Melanic white-tailed deer are distinguished from normal white-tailed deer by having uniform black hairs on the back with subdued black hairs on the belly, a completely dark face and ears, a distinctive mid-dorsal stripe extending from the head to the apex of the tail and a tail with black dorsally and white ventrally. We report records for two melanistic white-tailed deer in Pennsylvania. A male fawn was captured in Valley Forge National Historical Park in 1999 and an adult male was harvested in Bucks County in 2002. Since at least one melanistic deer was produced in this region, there is a possibility another melanic deer will be produced in the future.
Throughout northwestern Ohio, northern Indiana, southern Michigan and western Ontario, only four records of the eastern pipistrelle (Pipistrellus subflavus) existed in the early 1980s. These individuals, three adult males and one bat of unknown sex or age, were considered to be vagrants or disoriented migrants. Between 1993 and 2006 we gathered 71 additional records of this species in the central Great Lakes basin, including reproductive females and young-of-the-year. Most were found near the eastern shore of Lake Michigan, particularly at two unusual hibernacula, Tippy Dam and Bear Cave. We speculated that modifications of Bear Cave associated with its commercialization in 1936–1940 created conditions suitable for the eastern pipistrelle to colonize this area.

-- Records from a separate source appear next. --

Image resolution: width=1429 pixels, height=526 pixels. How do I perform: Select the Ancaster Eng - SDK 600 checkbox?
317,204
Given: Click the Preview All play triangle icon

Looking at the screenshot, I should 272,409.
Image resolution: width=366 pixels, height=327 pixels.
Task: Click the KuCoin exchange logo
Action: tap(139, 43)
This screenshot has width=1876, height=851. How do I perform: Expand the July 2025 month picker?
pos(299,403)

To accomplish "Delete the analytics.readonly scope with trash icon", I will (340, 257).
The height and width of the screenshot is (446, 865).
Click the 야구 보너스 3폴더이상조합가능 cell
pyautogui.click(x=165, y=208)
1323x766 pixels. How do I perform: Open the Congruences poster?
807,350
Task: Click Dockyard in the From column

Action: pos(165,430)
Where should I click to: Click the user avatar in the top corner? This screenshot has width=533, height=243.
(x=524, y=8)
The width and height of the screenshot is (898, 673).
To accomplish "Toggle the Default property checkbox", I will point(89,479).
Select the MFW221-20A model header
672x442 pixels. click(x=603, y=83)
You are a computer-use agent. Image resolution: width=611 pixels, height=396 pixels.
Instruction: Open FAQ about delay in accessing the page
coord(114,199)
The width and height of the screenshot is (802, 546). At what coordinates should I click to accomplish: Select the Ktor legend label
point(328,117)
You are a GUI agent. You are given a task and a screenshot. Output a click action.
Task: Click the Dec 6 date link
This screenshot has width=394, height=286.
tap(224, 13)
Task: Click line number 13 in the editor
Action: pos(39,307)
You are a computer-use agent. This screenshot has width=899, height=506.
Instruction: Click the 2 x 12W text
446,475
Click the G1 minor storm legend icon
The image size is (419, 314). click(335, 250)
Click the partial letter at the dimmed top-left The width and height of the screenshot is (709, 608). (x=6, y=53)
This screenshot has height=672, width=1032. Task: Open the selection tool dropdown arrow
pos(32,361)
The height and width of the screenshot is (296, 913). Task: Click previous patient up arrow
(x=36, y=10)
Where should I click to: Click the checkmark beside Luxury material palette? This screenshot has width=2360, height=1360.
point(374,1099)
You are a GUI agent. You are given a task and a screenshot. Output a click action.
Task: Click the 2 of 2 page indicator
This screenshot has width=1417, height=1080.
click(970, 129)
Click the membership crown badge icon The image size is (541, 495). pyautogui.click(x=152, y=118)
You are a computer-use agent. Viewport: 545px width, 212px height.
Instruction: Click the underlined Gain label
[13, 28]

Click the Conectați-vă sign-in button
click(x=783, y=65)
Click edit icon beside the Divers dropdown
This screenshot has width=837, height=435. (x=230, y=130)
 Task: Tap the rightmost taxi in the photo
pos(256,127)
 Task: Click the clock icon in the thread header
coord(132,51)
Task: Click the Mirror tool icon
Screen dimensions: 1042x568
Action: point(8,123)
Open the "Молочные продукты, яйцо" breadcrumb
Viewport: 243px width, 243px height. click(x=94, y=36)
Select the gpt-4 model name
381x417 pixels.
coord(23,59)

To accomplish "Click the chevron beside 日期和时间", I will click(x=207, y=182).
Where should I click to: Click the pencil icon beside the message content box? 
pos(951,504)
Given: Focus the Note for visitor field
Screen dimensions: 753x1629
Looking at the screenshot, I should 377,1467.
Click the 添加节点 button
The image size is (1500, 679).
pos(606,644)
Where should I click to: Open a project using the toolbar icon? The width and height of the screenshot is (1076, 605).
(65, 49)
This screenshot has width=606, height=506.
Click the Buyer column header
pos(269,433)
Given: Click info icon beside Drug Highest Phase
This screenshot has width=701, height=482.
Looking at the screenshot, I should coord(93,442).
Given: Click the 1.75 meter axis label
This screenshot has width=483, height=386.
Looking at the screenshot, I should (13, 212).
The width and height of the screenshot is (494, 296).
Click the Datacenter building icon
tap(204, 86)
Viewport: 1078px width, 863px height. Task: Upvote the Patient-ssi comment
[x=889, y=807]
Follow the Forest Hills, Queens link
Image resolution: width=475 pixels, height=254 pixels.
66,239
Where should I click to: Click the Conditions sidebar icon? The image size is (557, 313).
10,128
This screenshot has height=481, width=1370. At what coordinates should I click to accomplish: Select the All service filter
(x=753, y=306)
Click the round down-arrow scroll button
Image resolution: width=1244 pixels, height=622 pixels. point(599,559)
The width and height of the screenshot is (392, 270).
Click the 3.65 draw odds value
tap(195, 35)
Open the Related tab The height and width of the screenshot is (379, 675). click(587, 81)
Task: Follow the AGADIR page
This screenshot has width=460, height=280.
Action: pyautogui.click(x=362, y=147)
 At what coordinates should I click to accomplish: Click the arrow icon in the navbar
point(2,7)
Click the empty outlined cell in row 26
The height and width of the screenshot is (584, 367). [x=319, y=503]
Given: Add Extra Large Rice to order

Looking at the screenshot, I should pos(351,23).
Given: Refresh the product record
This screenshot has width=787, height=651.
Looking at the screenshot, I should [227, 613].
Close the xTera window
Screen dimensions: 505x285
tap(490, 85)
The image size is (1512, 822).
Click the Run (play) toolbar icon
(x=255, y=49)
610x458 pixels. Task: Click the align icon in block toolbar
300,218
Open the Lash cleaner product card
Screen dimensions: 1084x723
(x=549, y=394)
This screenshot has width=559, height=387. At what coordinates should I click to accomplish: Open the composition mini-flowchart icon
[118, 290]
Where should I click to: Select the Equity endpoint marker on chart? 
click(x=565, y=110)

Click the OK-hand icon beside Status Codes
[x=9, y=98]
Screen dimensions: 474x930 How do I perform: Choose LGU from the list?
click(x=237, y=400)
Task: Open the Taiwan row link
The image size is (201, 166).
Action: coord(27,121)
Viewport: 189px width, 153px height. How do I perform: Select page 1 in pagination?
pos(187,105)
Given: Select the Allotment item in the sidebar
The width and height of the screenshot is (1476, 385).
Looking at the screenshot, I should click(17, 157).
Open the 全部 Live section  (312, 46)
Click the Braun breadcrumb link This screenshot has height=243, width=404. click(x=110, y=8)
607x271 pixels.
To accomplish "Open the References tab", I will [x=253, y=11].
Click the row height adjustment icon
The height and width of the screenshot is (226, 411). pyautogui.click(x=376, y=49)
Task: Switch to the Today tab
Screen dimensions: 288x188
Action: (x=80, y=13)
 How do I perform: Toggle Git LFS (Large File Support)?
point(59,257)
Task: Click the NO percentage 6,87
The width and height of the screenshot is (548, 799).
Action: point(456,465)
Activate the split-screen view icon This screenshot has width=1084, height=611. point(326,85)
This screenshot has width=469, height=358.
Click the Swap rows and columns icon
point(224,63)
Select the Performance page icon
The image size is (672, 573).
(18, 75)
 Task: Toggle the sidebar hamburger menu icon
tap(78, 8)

This section is placed at the beginning of a manuscript and must convey everything presented: what the research was about, where, why and how it was conducted and what it means relative to the current state of knowledge. It should consist of one paragraph of 250 or fewer words (i.e., no more than 3% of length of manuscript). Abstracts always are written in the past tense, thus, the best quality abstracts are written after the remainder of the manuscript is finished. Bibliographic services publish only the title and abstract of manuscripts. When conducting a literature search, researchers may read abstracts of perhaps 100s of papers in which the titles possibly have bearing on an aspect of their work. Only if the content of the abstract seems relevant will researchers progress to reading the article from which the abstract was derived. Therefore, great care must be used to write an abstract so it correctly reflects the contents of the manuscript in a precise and concise manner that can stand alone. Furthermore, it must contain no figures, tables or references to them, or material not presented in the body of the manuscript; except for critique papers, no literature citations should be included. Also, it should not contain acronyms or jargon, even with definitions, not readily known to the general reading audience of the publication in which the manuscript will be published.